A study by LEGO and the Geena Davis Institute reveals that while many girls are ready to overcome stereotypes, their creative potential continues to be conditioned by social prejudice. With this in mind, the group launched the ‘Girls are Ready’ campaign which aims to celebrate all those who reconstructed history by breaking the old-fashioned gender norms.

The study realized by LEGO reveals that girls feel increasingly confident about participating in all kinds of play and creative activities, but continue to be discouraged from doing so due to social stereotypes, especially as they grow up. This study, conducted by the Geena Davis Institute in recognition of International Girl’s Day, marks the beginning of a new campaign by the group, which celebrates girls who have rebuilt the world through creativity.
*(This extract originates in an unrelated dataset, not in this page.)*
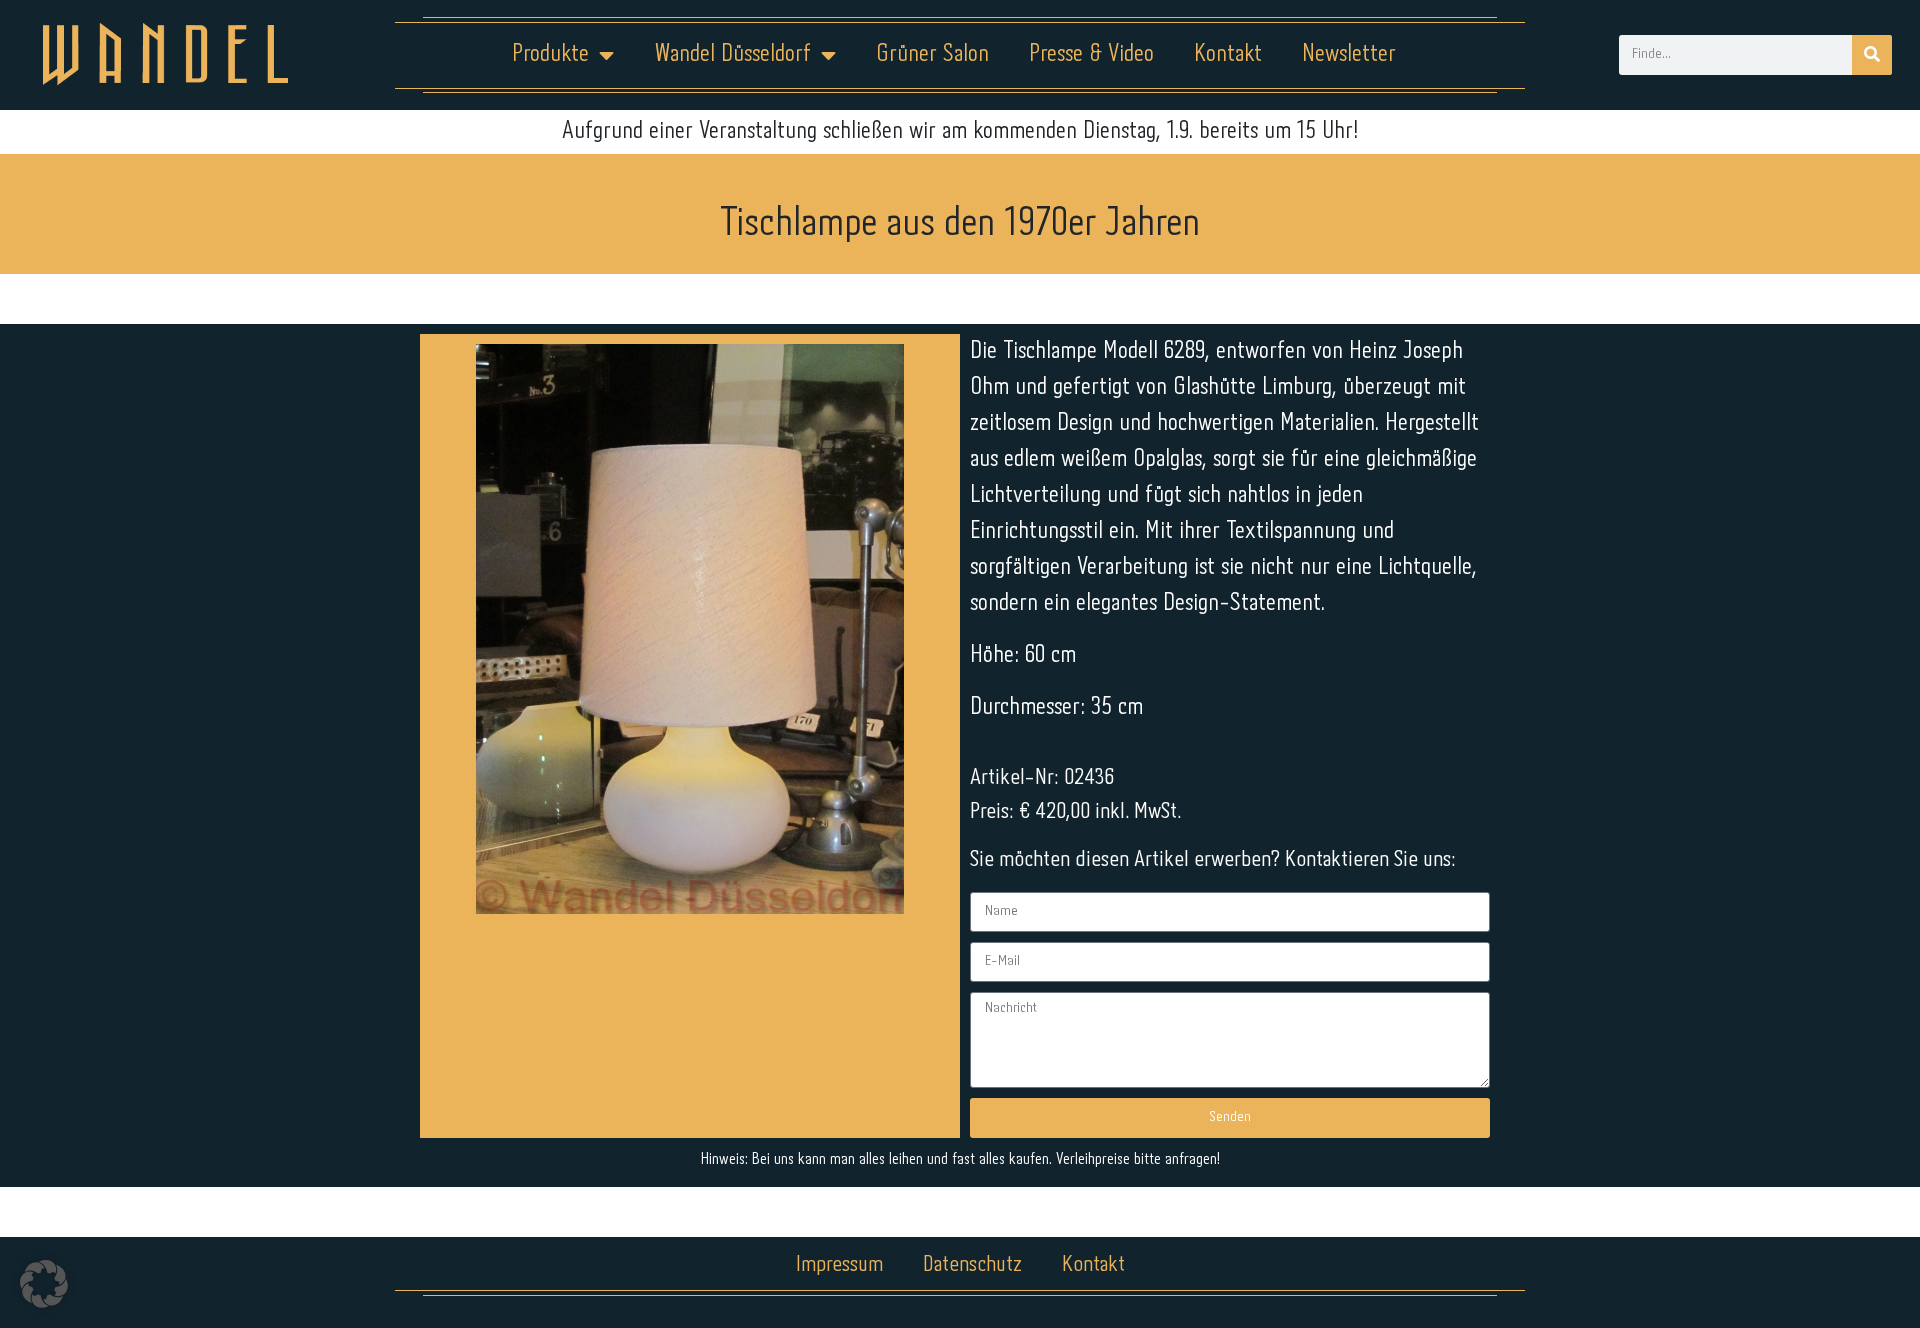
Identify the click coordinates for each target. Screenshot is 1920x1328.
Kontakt (1228, 54)
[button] (44, 1284)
The survey, which interviewed about 7,000 parents and children aged 6 to 14 in China, the Czech Republic, Japan, Poland, Russia, the United Kingdom and the United States, reinforces society’s need to change its perception, actions and words to support children’s creative growth.

The study results demonstrate that girls are ready for the world, but society is not ready to support their growth through play. Girls feel more restricted and less supported by typical gender biases than boys when it comes to creative play (74% of boys vs 62% of girls believe that some activities are just for boys and others only for girls) and are more interested in creative play than parents and society usually encourage. For example, 82% of girls believe that it is not wrong for a girl to play soccer or for a boy to practice ballet, compared to only 71% of boys. However, despite the progress made in eliminating prejudices early on, attitudes towards play and later towards creative careers continue to be restrictive and uneven, according to this study.

For most creative professions, the interviewed parents imagined a man, regardless of whether they had a son, a daughter, or both. The probability of thinking of a man for professions such as a scientist or athlete is almost six times higher than thinking of a woman (85% vs 15%) and almost eight times higher when it comes to engineering (89% vs 11%).

The interviewed children share these impressions, with the particularity that girls consider a much wider range of professions than boys. Girls are typically encouraged to participate in more cognitive, artistic and performance-related activities, while boys are encouraged to engage in activities in the fields of technology, digital, science, construction and ingenuity.

Parents in this study were five times more willing to encourage a girl to dance than a boy (81% vs 19%), to dress well (83% vs 17%), and four times more available in activities such as cooking or making cakes (80% vs 20%). In contrast, boys are encouraged to participate in activities involving video games (80% vs 20%) and sports (76% vs 24%) and more than double when it comes to tech toys (71% vs 29%).